An engineer for Palm Beach County’s Water Utilities Department was suspended without pay for two weeks after he reported that a contractor hadn’t met code. Michael Gleman is suing the county over the suspension, a loss of more than $4,000, after he reported that the contractor hadn’t met code in installing electric devices at the county’s water treatment plant. He filed the lawsuit on Dec. 14, citing the state’s “Public Sector Whistleblower Act.”
According to a report from My Palm Beach Post, Gleman’s suspension notice says he made “false and misleading statements.” Gleman claims that at meeting of the county’s contract review committee, he disclosed that four supervisors had asked him to attend to recommend Cardinal Contractors be paid for $45,000 in supplemental work on a degasifier. That’s a device that removes dissolved carbon dioxide.
Gleman, the county’s project manager for the original work, says he told the committee he was urged to do so despite the fact that previous work the firm had done at the county’s Water Treatment Plant 3 didn’t meet national or county code and created a hazardous work condition.
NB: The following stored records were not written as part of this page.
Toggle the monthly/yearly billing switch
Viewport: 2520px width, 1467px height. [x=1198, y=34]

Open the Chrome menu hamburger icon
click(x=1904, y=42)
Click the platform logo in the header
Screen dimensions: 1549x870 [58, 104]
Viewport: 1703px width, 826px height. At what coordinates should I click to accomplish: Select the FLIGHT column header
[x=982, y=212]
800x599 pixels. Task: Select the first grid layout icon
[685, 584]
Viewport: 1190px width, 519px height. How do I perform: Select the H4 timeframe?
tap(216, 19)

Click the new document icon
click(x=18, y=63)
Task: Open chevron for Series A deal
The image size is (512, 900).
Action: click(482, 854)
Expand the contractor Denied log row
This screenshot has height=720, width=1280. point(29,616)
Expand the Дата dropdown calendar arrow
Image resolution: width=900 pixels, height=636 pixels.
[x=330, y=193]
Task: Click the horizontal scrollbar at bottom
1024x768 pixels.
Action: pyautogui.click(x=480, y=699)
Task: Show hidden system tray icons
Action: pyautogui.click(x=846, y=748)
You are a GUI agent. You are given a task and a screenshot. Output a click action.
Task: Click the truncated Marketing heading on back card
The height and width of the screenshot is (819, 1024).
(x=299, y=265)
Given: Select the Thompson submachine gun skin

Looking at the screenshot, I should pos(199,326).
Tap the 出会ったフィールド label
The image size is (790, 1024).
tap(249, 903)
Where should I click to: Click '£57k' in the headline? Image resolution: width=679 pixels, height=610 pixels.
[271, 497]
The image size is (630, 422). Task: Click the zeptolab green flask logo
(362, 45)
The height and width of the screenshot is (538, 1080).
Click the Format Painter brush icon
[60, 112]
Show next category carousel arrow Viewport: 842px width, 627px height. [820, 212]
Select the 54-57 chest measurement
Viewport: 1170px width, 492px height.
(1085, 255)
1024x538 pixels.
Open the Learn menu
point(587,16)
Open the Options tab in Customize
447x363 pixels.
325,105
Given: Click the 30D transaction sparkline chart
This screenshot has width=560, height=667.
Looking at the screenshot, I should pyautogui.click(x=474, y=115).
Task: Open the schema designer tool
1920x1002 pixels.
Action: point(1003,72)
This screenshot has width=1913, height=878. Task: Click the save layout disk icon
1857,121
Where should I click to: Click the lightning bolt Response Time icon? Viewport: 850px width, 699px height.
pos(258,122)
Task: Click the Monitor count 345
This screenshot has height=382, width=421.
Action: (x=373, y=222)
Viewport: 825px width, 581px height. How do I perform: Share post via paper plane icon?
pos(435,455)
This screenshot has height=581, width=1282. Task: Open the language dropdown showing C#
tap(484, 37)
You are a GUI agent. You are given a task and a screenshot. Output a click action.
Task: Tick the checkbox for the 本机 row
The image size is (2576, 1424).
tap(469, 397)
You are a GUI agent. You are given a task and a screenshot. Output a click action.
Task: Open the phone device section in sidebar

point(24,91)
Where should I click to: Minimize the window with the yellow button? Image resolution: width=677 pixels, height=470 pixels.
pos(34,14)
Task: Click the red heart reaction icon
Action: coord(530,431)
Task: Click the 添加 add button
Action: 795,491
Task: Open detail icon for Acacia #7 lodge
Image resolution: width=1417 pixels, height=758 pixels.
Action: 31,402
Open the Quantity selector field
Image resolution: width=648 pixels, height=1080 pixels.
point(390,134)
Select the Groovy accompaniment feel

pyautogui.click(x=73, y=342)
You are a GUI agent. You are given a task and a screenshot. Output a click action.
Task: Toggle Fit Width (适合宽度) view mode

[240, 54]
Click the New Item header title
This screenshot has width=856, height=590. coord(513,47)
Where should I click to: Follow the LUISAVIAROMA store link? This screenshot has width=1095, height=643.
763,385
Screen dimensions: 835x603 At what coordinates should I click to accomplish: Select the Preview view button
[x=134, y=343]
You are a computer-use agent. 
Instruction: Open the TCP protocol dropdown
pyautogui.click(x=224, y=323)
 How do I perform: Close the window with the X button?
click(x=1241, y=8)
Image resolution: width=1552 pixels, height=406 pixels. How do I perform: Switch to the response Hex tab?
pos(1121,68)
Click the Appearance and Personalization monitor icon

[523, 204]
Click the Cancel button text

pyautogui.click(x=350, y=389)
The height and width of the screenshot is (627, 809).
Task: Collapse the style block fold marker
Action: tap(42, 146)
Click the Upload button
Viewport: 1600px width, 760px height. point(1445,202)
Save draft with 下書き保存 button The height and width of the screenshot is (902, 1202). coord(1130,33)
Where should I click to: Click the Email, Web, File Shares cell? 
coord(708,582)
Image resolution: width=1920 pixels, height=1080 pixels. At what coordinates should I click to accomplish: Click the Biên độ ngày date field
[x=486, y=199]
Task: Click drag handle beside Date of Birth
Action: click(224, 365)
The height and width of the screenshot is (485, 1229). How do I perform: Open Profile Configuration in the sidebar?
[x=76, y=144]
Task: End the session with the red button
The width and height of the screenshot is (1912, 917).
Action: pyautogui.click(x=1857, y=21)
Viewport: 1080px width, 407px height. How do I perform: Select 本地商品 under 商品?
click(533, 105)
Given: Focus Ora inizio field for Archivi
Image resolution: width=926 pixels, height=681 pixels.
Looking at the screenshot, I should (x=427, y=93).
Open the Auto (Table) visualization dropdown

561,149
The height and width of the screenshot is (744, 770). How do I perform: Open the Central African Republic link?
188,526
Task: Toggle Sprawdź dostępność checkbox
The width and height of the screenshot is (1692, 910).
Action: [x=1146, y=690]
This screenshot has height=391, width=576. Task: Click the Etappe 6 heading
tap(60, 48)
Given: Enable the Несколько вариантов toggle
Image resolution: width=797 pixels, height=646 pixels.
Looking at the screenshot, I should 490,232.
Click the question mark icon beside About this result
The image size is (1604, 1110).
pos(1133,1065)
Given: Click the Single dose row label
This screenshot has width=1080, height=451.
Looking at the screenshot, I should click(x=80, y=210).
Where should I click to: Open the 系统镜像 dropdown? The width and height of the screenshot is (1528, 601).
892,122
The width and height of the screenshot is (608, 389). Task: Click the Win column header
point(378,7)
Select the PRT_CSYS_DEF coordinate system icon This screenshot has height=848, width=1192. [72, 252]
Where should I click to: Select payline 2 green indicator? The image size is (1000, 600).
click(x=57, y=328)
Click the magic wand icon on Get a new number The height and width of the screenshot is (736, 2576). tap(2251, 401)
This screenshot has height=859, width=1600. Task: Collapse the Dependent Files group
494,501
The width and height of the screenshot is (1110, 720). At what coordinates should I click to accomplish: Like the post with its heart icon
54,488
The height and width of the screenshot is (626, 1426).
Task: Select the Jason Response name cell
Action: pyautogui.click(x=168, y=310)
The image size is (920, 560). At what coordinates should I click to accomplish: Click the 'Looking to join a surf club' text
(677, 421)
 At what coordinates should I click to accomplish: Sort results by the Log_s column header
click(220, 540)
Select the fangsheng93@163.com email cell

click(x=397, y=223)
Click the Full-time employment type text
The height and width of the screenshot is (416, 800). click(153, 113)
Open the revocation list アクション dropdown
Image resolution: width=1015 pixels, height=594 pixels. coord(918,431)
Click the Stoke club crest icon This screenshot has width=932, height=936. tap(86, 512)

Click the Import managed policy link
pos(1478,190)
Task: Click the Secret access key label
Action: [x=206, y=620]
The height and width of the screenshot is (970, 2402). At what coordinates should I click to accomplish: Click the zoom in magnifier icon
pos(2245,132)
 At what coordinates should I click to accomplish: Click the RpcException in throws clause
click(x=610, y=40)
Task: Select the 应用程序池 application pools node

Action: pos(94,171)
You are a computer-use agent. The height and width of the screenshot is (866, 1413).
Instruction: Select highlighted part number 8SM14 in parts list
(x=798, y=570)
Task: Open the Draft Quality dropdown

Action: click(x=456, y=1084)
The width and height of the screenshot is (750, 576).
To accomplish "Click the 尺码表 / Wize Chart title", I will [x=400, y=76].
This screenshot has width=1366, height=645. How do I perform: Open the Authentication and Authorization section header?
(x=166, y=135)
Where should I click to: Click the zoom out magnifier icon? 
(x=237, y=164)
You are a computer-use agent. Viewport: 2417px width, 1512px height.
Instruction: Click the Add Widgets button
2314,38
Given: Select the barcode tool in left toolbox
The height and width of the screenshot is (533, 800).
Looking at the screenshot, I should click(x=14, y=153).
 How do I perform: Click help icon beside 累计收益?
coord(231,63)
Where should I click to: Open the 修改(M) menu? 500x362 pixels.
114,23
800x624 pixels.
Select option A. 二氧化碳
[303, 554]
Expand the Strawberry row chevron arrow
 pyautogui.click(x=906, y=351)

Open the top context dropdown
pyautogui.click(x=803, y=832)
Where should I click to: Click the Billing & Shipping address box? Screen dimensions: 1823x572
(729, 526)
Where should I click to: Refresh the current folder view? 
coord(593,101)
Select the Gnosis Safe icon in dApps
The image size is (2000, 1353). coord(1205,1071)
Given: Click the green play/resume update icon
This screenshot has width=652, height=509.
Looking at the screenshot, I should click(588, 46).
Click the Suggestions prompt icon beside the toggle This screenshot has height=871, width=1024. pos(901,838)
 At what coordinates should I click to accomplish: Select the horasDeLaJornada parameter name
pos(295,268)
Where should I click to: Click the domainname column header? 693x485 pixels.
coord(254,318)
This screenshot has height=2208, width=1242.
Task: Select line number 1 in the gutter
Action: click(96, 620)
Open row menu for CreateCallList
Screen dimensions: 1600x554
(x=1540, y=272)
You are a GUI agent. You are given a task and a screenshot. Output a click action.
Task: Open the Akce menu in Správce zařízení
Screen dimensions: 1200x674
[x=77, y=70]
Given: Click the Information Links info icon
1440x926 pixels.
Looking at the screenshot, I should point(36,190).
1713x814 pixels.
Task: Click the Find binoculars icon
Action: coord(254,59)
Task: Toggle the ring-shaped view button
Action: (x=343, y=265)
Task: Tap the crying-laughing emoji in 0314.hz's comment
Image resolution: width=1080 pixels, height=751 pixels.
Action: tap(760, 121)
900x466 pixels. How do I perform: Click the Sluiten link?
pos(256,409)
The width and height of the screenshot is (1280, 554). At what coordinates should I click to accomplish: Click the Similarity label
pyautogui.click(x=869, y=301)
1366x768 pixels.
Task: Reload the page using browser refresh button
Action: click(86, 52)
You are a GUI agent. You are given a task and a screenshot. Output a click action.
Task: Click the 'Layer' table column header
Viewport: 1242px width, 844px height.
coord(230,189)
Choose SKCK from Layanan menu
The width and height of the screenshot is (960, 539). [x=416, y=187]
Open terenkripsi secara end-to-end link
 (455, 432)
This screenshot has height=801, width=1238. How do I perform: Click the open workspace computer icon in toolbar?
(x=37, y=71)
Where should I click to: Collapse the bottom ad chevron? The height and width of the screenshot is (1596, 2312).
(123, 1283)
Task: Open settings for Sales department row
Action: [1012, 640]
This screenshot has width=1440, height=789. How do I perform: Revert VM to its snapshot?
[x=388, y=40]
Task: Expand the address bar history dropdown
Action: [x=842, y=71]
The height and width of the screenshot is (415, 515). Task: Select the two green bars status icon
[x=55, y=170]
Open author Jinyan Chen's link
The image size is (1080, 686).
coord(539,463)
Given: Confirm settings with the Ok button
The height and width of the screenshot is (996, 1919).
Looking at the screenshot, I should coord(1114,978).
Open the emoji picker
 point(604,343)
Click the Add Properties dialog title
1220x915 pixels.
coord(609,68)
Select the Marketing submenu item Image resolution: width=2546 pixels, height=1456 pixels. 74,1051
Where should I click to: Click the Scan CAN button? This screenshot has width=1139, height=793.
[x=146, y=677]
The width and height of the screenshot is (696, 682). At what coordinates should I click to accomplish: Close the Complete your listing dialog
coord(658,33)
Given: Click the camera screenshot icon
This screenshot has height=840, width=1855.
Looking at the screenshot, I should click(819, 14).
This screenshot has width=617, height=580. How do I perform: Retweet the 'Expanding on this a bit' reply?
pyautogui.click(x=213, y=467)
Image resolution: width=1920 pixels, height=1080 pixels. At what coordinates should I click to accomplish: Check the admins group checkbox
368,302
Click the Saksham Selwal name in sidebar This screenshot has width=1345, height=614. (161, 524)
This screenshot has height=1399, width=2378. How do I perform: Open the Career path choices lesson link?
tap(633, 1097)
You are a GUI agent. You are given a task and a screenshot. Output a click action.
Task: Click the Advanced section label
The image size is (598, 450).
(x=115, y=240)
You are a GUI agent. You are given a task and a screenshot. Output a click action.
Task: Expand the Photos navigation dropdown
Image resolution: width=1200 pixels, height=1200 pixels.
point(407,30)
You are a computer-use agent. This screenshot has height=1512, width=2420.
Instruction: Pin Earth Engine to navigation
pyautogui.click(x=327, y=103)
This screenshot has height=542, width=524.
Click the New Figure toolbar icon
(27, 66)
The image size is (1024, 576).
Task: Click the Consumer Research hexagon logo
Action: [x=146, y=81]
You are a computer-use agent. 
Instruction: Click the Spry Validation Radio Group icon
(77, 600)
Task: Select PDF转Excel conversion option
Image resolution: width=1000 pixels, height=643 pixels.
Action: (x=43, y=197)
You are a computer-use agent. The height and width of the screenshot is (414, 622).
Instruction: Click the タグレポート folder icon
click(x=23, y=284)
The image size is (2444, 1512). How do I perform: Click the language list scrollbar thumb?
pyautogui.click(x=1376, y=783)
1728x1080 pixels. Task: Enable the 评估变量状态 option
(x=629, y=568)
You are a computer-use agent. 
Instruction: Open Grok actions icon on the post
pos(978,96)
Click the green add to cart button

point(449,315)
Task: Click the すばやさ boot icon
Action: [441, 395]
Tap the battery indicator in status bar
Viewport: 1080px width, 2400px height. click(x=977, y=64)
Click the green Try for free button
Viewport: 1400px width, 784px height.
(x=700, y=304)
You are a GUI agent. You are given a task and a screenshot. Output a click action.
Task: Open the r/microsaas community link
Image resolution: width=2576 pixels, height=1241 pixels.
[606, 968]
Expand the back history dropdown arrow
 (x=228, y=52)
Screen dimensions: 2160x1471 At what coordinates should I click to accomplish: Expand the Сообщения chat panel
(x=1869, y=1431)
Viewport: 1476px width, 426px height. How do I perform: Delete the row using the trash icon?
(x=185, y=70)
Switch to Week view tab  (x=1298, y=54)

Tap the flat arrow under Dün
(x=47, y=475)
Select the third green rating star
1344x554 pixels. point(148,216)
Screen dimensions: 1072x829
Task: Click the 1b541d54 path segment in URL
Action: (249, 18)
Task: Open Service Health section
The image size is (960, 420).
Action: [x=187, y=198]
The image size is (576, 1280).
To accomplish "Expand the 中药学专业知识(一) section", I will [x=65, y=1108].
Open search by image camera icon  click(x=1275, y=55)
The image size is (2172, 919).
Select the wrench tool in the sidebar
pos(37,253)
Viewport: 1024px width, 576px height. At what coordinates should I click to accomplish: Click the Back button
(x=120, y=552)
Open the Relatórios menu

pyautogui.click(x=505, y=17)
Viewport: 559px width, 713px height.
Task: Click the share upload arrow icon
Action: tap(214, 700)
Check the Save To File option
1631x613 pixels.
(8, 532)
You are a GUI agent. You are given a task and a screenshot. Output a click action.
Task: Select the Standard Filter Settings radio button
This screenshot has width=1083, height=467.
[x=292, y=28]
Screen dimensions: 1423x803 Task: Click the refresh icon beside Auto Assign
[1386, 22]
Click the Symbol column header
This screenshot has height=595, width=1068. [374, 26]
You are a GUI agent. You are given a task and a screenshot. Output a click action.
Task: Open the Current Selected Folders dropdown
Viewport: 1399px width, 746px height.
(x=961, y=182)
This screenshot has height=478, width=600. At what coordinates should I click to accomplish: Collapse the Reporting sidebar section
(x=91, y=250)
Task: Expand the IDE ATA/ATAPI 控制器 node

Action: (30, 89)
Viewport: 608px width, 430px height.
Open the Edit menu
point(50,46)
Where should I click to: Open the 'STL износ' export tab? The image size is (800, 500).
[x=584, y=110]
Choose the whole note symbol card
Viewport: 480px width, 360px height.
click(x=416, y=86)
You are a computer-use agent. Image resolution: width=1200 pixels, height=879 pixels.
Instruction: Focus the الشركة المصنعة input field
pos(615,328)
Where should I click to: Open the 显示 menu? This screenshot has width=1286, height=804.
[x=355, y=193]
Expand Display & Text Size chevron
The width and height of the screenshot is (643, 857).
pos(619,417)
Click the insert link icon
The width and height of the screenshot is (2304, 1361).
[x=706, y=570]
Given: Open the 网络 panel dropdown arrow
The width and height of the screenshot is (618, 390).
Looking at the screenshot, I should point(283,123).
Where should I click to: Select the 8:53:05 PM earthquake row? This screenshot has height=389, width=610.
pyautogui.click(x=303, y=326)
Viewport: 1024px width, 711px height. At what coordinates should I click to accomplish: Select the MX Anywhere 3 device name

Gleman said he was suspended a month after the meeting, My Palm Beach Post reported.
A memo with Gleman’s suspension notice says the original $1.64 million degasifier project “simply expanded” installation of some electric conduits on top of a concrete slab in connection to the membrane filtration at the plant, in operation since 2004. It said the added work raised the conduits so they wouldn’t be a tripping hazard.
“No electrical code or OSHA violation has ever been issued at Water Treatment Plant #3,” the memo said.